### Problem to work on
Can you turn the stretch of the listing below, from the line that contains "Create a log" through the line that contains "click(x=890, y=21)", into a JSON list of strings with one string per line and blank lines left out?

[begin Raw records]

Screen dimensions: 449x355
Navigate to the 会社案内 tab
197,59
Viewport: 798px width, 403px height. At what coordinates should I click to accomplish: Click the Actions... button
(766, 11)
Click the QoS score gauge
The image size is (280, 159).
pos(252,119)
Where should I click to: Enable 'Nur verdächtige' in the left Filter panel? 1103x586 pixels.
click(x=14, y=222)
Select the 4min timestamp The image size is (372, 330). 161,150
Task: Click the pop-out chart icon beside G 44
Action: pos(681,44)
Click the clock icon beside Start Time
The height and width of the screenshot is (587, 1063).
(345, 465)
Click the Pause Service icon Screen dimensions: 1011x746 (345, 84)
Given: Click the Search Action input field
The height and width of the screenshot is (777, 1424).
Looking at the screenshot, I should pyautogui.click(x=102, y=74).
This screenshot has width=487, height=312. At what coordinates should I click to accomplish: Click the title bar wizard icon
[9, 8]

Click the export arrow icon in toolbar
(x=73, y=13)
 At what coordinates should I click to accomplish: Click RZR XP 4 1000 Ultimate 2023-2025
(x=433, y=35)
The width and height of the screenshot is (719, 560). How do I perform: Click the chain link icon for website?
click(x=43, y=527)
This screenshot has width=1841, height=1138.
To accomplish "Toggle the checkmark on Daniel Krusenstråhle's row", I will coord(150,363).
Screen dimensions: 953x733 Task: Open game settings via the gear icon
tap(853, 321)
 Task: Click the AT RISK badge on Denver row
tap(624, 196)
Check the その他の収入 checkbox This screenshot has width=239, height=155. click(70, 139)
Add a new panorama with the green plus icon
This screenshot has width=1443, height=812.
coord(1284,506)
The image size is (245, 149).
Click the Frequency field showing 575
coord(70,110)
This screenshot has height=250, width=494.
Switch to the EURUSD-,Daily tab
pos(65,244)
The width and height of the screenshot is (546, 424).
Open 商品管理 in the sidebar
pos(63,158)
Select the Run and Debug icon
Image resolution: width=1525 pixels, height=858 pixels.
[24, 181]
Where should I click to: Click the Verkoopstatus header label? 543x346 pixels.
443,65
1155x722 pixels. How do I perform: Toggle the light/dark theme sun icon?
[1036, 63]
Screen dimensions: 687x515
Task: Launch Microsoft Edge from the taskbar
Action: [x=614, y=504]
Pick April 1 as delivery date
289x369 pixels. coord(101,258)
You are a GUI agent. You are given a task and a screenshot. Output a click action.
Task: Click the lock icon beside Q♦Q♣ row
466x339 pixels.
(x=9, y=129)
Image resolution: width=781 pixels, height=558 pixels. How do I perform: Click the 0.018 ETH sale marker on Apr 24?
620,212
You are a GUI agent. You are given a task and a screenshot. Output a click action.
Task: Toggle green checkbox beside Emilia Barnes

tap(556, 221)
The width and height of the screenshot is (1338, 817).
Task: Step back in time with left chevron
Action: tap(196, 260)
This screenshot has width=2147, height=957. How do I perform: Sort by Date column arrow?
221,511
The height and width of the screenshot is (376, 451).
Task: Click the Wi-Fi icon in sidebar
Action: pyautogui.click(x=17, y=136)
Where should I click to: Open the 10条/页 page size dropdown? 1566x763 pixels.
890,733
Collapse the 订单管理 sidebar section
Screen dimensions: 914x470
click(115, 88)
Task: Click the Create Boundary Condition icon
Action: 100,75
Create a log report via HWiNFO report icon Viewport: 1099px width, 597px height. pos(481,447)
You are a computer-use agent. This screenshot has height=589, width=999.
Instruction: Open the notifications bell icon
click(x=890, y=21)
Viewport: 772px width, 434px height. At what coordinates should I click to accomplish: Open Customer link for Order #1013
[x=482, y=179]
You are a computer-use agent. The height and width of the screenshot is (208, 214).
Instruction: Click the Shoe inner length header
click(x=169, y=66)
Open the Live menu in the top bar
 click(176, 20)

[end Raw records]

### Solution for this task
[
  "Create a log report via HWiNFO report icon Viewport: 1099px width, 597px height. pos(481,447)",
  "You are a computer-use agent. This screenshot has height=589, width=999.",
  "Instruction: Open the notifications bell icon",
  "click(x=890, y=21)"
]